Back to more near-term events yesterday’s trading session was dominated by the various manufacturing PMIs around the world. Following on from a soft Chinese PMI (as we detailed in yesterday’s EMR), the final August euro area manufacturing PMI was also a little disappointing. The headline reading was revised 0.1ppt lower to 50.7 (lowest in 13 months). Subcomponents were also softer with new orders and new export orders both weaker than their flash readings. Italy’s manufacturing PMI (49.8 vs consensus of 51.0) also disappointed after dipping below sub-50 for the first time since June 2013. Spain’s manufacturing activity declined for the second consecutive month in August but still managed to stay in expansionary territory (52.8 vs consensus of 53.3). Germany was also weaker than expected but one silver lining was that France surprised on the upside. Following on from this, with the US back from the long weekend, we’ll get ISM manufacturing and the Markit US manufacturing PMI reading today. Markets are expecting both readings to be broadly unchanged over the month at 57.0 and 58.0, respectively. The Prices Paid sub-component of the ISM report is expected to decline to 58.8 from 59.5 though.
Data flow aside the main focus this week will still be on ECB. There was a headline yesterday noting that a phone call between Draghi and Merkel had taken place. No further details were released other than reaffirmation by German government’s spokesperson that the ECB’s independence is extremely important to the country. This comes after a weekend Der Spiegel report which said that Merkel was unhappy with Draghi for apparently proposing a greater emphasis on fiscal stimulus over austerity in order to boost growth.
Meanwhile the tension between Russia and Ukraine continues to build with more finger-pointing seen yesterday. Ukraine’s Defence Minister apparently posted on his Facebook page that Russia has threatened on several occasions across unofficial channels that, in the case of continued resistance, they are ready to use a tactical nuclear weapon against Ukraine. He also added that “a great war has arrived at our doorstep – the likes of which Europe has not seen since WWII”. Russia on the other hand has repeatedly denied these accusations.
Turning to markets the strength in the Nikkei (+1.5%) and the weakness in the JPY (104.8) are a standout as far as overnight markets are concerned. The market seems to be rallying on news that Yasuhisa Shiozaki (who has been advocating for the GPIF to reduce allocation to domestic bonds) may be appointed the Health Minister when Abe announces his new cabinet tomorrow. The market is also outperforming the rest ahead of a two-day BOJ meeting starting tomorrow and there are some chatter of more stimulus on the back of further sales tax hikes.
In other markets, the Hang Seng, Shanghai Composite, and the KOSPI are -0.5%, +0.3% and -0.8%, respectively as go to print. In other overnight stories, bank sector lobbyists have warned the Basel Committee on Banking Supervision that its proposed Net Stable Funding Ratio requirement could make it more expensive for banks to facilitate equity market transactions.
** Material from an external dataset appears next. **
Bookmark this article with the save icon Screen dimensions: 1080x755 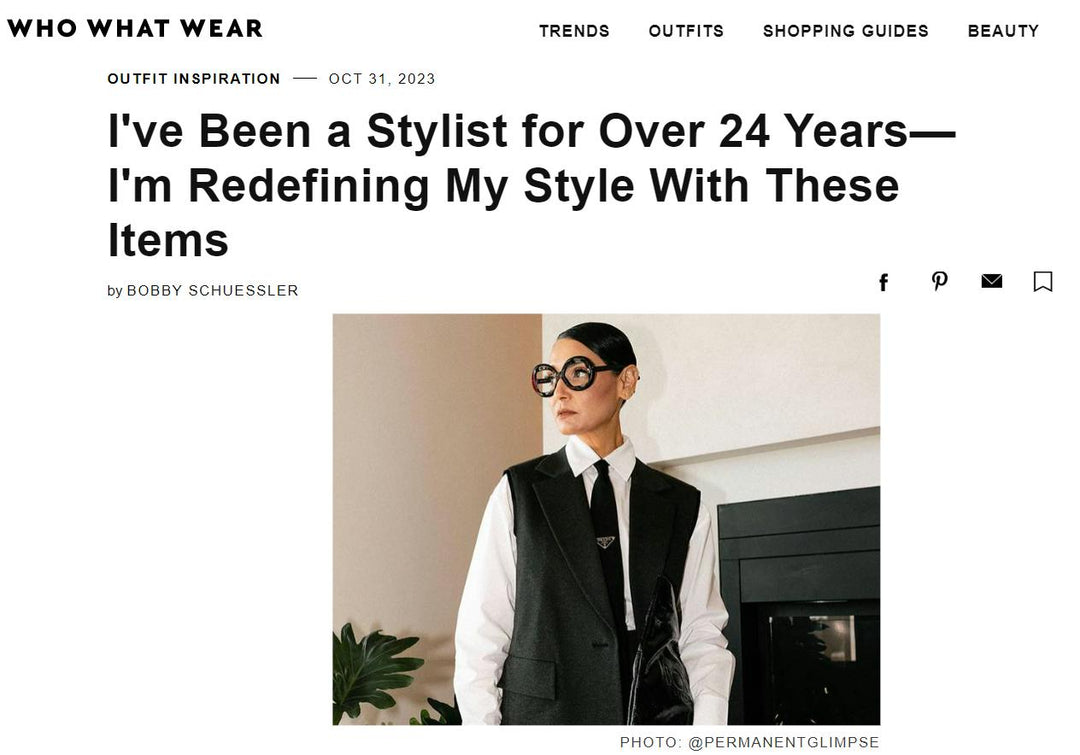coord(1043,281)
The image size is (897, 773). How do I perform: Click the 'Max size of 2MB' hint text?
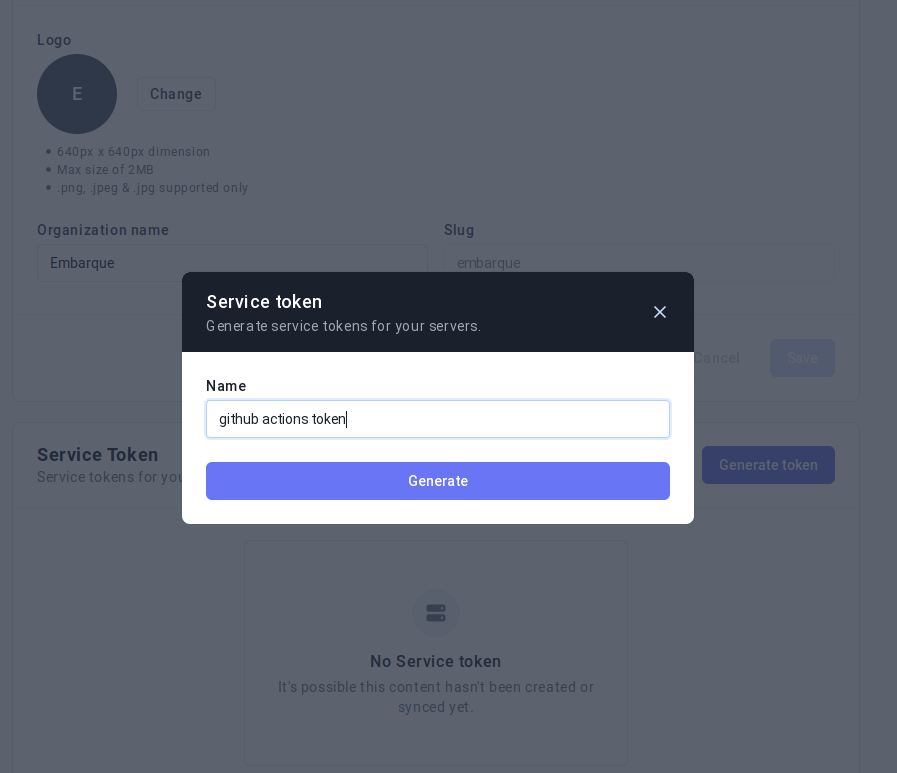(105, 169)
A letter to the Basel Committee sighted by the FT goes on to say that “By unnecessarily increasing the funding cost for banking organisations’ equity market intermediation activities, the revised NSFR would also potentially force such activities into the largely unregulated shadow banking system, increasing systemic risk.”
Looking at the day ahead, all eyes will be on the ISM data as well as how US markets will resume following the Labour Day long weekend.